# TEXT PROVIDED:

The article also quotes Jerry Bell who said:

"He can't let that land sit there forever. It's probably a wise thing for him to do ... But there really isn't anything that the city can do, or the Twins can do, unless the Legislature gets involved,'' Bell said. "We're extremely frustrated with the inaction of the last legislative session. It means that costs will go up for a stadium and everything else the Legislature didn't approve, like state buildings and bridges."

Rybak also chimed in with his "cities should work together" mantra, but really Bell is right. Unless the state gets involved and passes something workable and meaningful, it doesn't matter what the Twins decide. There is a $1 billion deficit looming on the horizon, so once again the prospects for a Twins stadium bill passing in the next legislative session do not look good. Bring on the quote of the day from Mayor Kelly:

But, Kelly said, he has hope. The Mille Lacs Band of Ojibwe said two weeks ago it wants to discuss ventures to finance a Twins or Vikings stadium.

"I want to see how discussions with the tribes and the governor are going,'' Kelly said.

# PROBLEM TO SOLVE:
Say whether each statement agrees with the Twins stadium text, answering yes or no and quoting the text's deciding words exactly.
1. Bell says the city or the Twins can act on their own without the Legislature.
2. A deficit of $1 billion is expected.
3. The Mille Lacs Band of Ojibwe wants to discuss ways to pay for a stadium.
The lines that come after the Twins stadium text are separate material.

# RAW RECORDS:
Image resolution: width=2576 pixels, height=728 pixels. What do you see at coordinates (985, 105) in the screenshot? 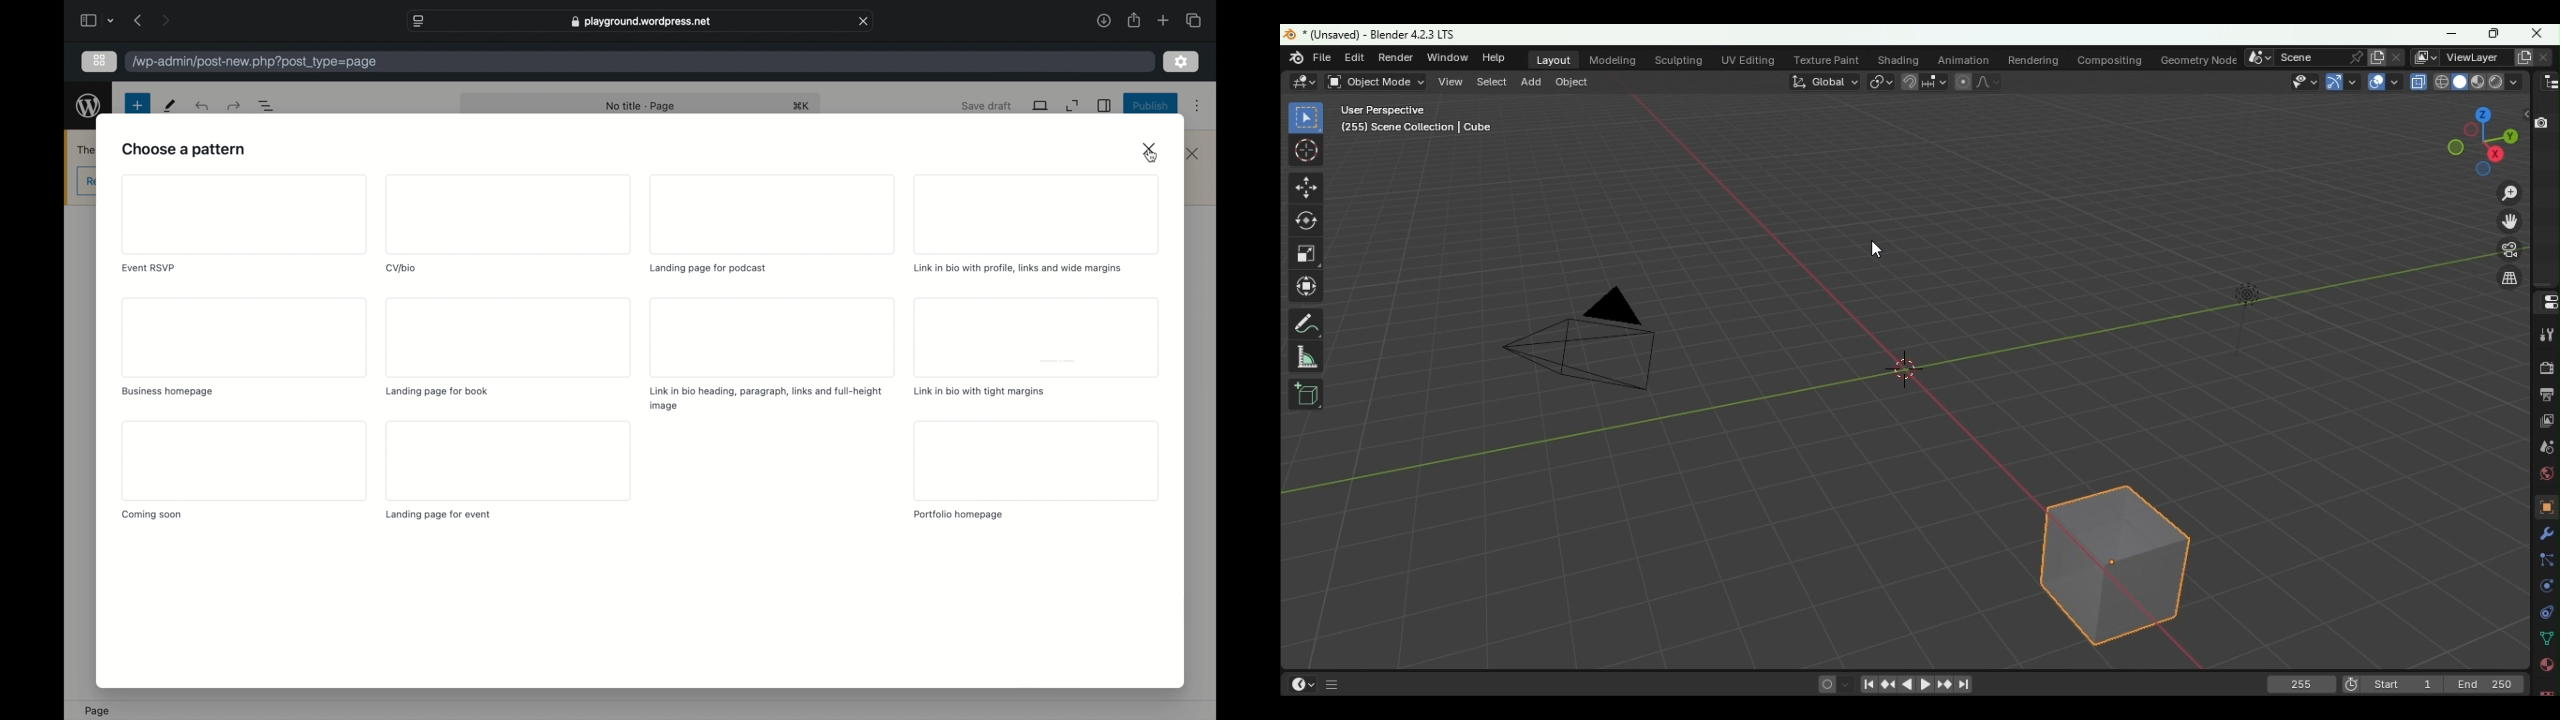
I see `save draft` at bounding box center [985, 105].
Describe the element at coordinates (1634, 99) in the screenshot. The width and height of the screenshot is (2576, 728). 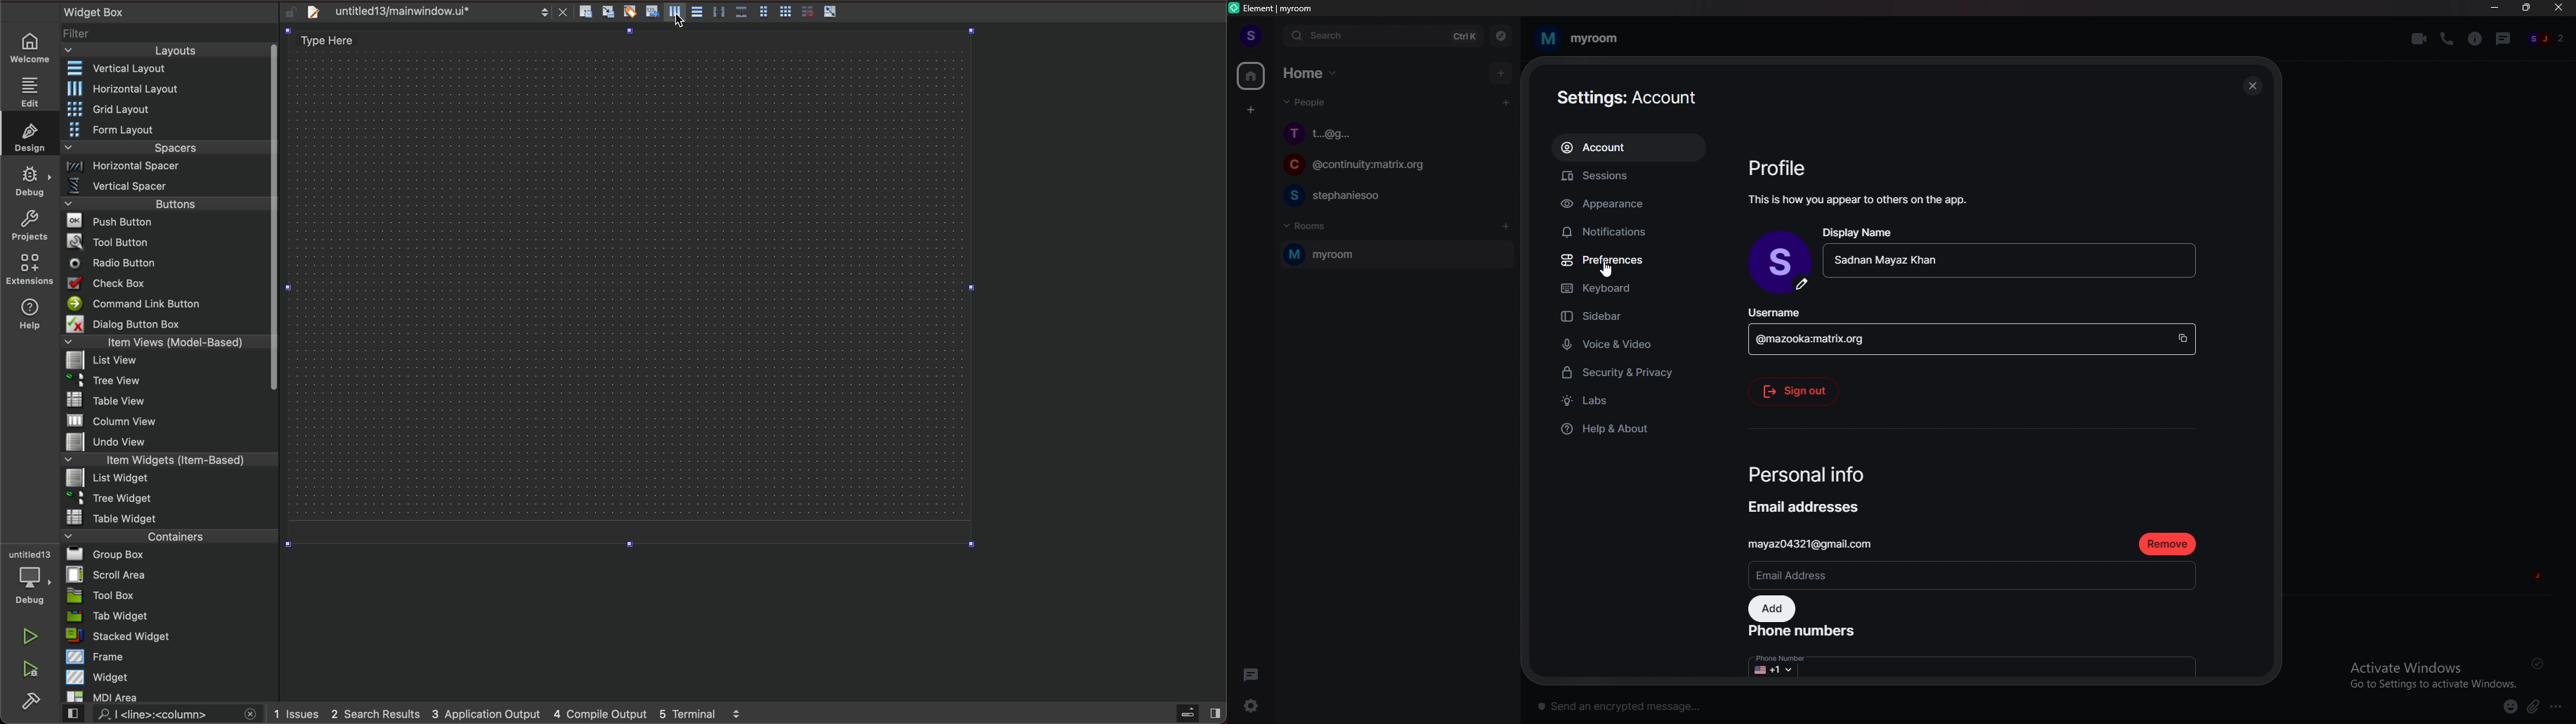
I see `settings account` at that location.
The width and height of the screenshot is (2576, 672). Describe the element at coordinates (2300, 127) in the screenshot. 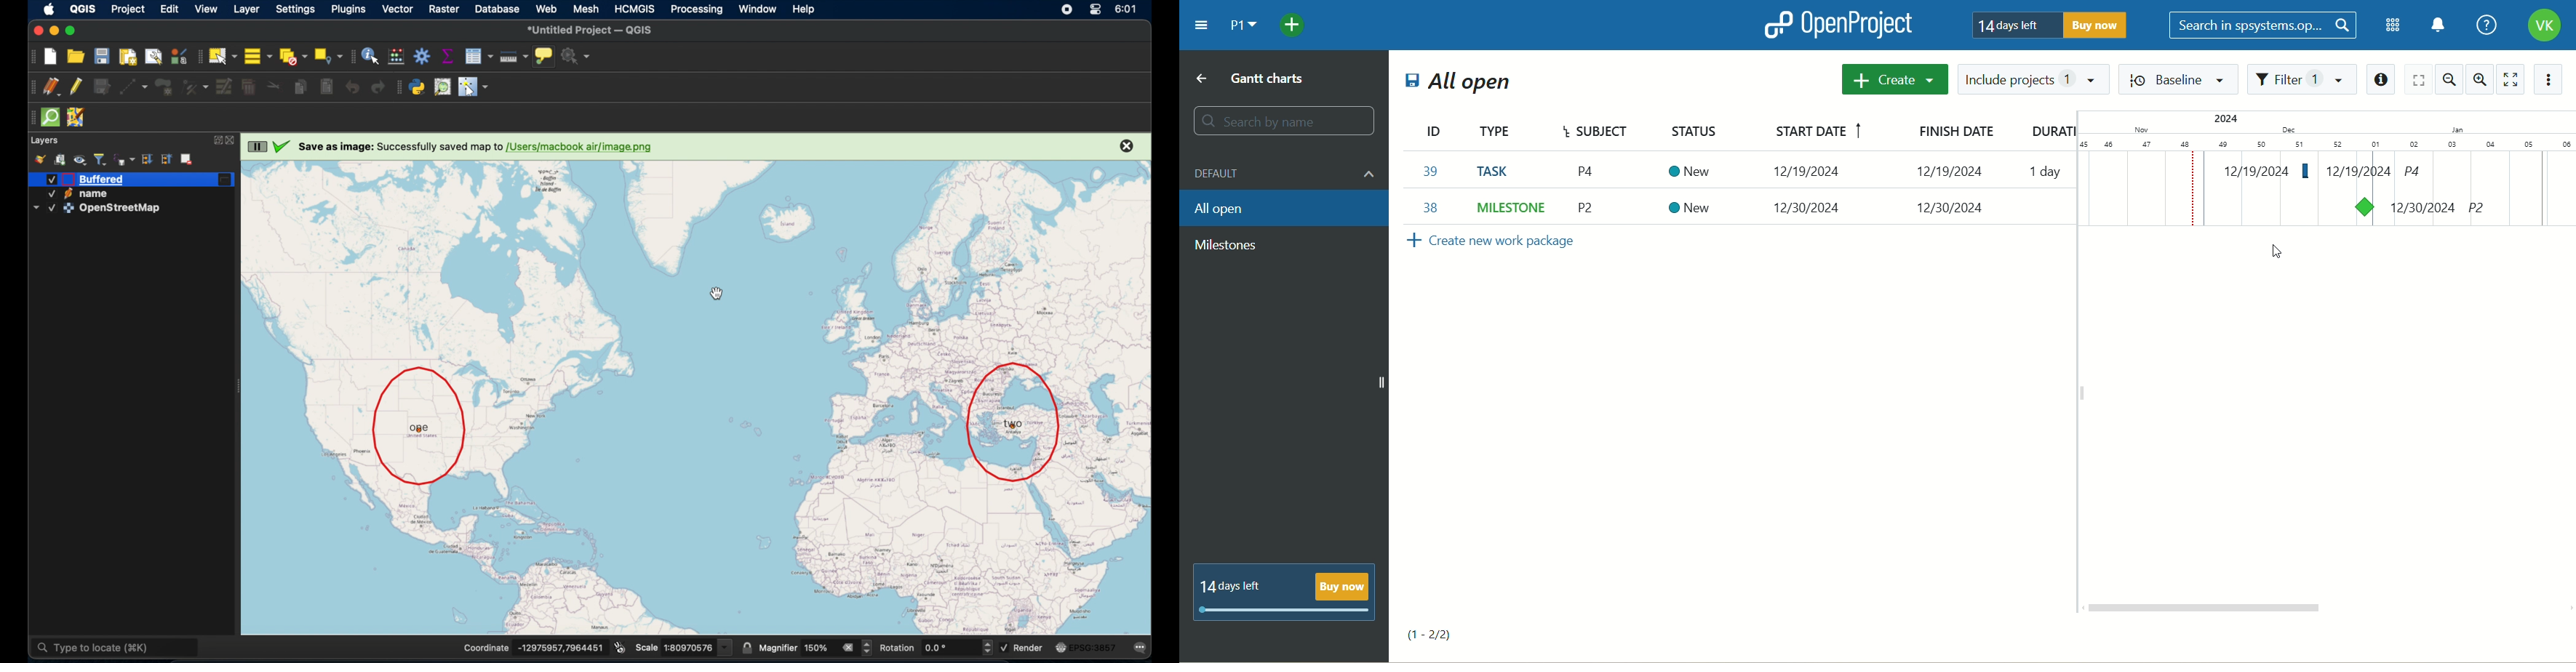

I see `` at that location.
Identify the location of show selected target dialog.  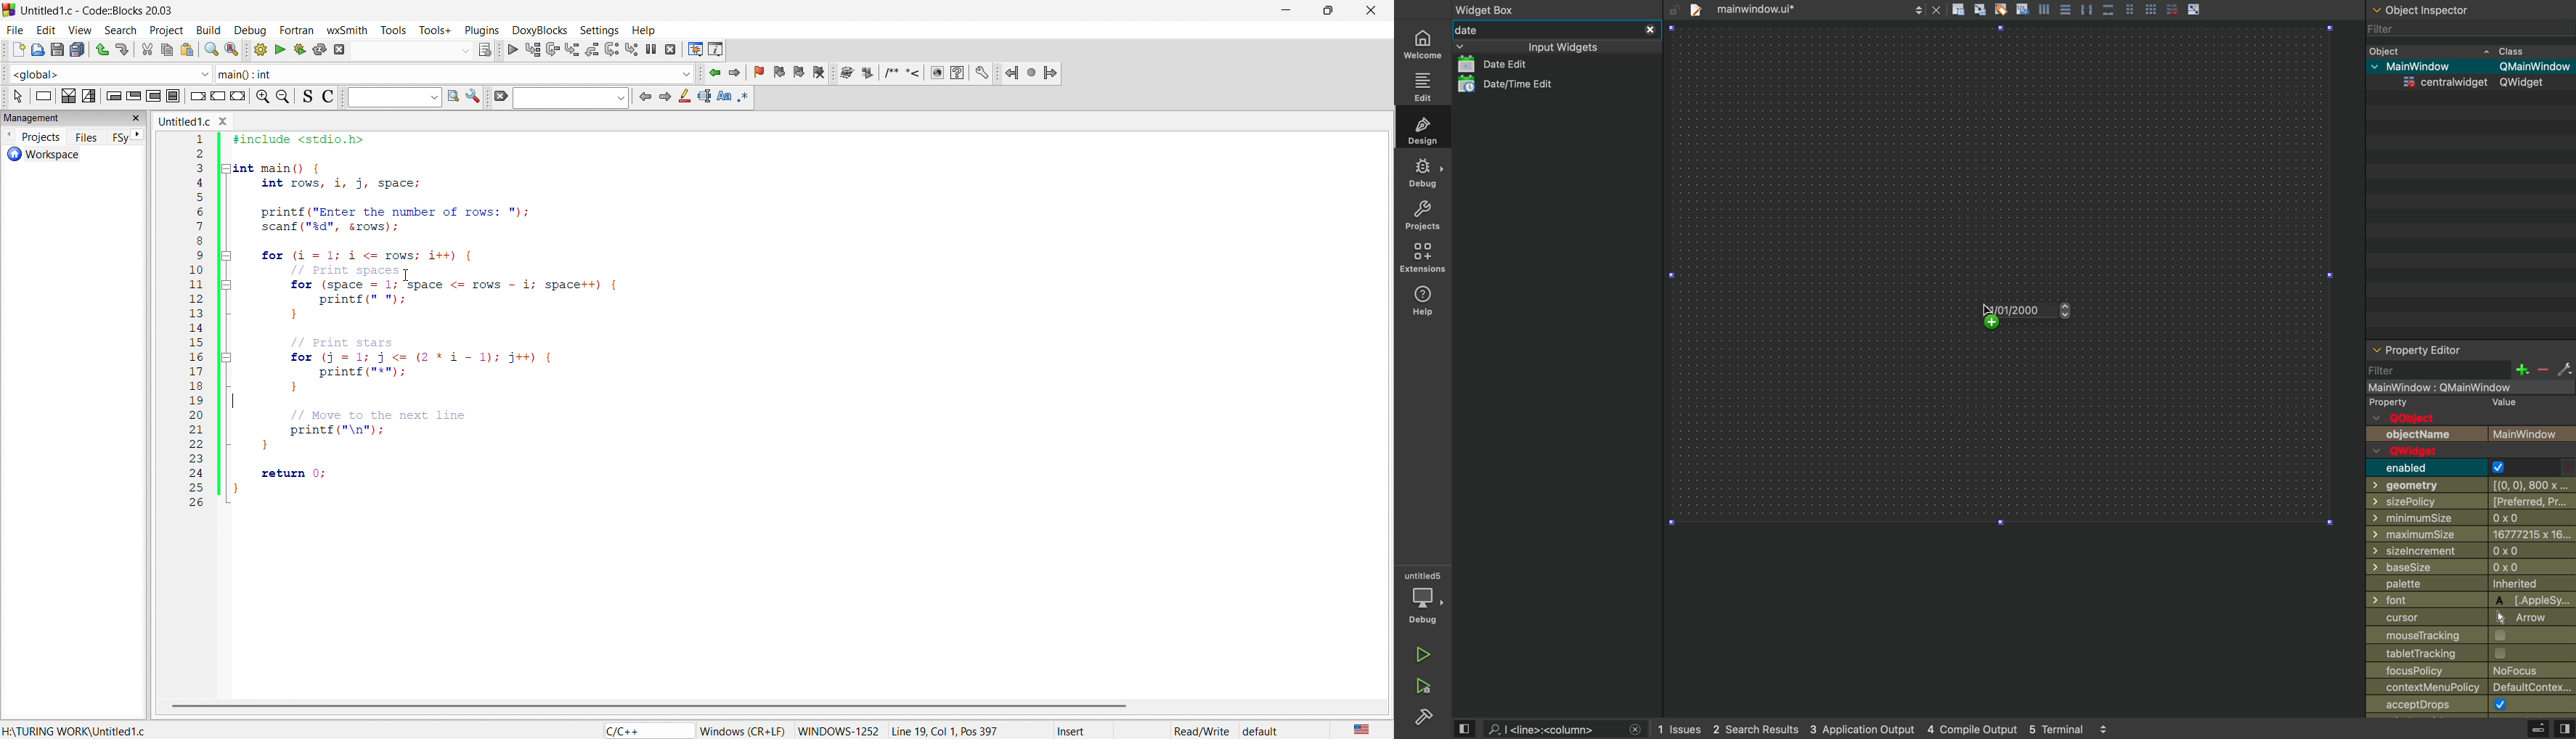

# OUTPUT:
1. No: "there really isn't anything that the city can do, or the Twins can do, unless the Legislature gets involved"
2. Yes: "There is a $1 billion deficit looming on the horizon"
3. Yes: "The Mille Lacs Band of Ojibwe said two weeks ago it wants to discuss ventures to finance a Twins or Vikings stadium."